Amsterdam meets me at the glass, and the glass feels like a confession booth. The city leans in close, as if it has something to say and wants to be certain I hear it.
There is a shout of a sign in the window, one of those bold promises that asks for attention. It calls out for quotes instead of coffee, and it lands like a dare. A small invitation to choose language first, to reach for meaning before comfort.
Light washes over the street with a softness that makes everything feel slower. People pass. Faces blur. Cars breathe. Somewhere nearby, a kettle releases a quiet sigh that carries the weight of a forgotten prayer. The city keeps moving while the moment holds still.
I notice the small rebellion in choosing words over caffeine. There is a particular hunger in it, a desire for a line that cracks open the day and changes its shape. It feels physical, like the body recognising a need before the mind can name it.

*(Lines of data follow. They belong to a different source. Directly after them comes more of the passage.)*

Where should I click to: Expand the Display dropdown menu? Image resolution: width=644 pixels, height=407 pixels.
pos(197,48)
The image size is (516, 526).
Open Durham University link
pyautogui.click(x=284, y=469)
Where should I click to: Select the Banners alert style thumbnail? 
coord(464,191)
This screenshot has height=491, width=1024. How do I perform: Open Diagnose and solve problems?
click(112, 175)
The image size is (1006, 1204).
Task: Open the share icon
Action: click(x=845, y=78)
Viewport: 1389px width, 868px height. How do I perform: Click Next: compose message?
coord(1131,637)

This is appetite. A grin between sips that says: make something honest and let it steam on the tongue. The sign is loud, yet the moment stays gentle, held together by reflection and breath and the ordinary rhythm of a morning.
I think about all the lives crossing this pane of glass. How many stories move past without pausing, and how many of us borrow courage from reflections. Sometimes the mirror gives us permission to see ourselves as someone capable of more.
Today, Amsterdam offers that permission. To want more. To be more. To love the mess and still find the lyric inside it. To keep choosing language as a way of meeting the world with open eyes.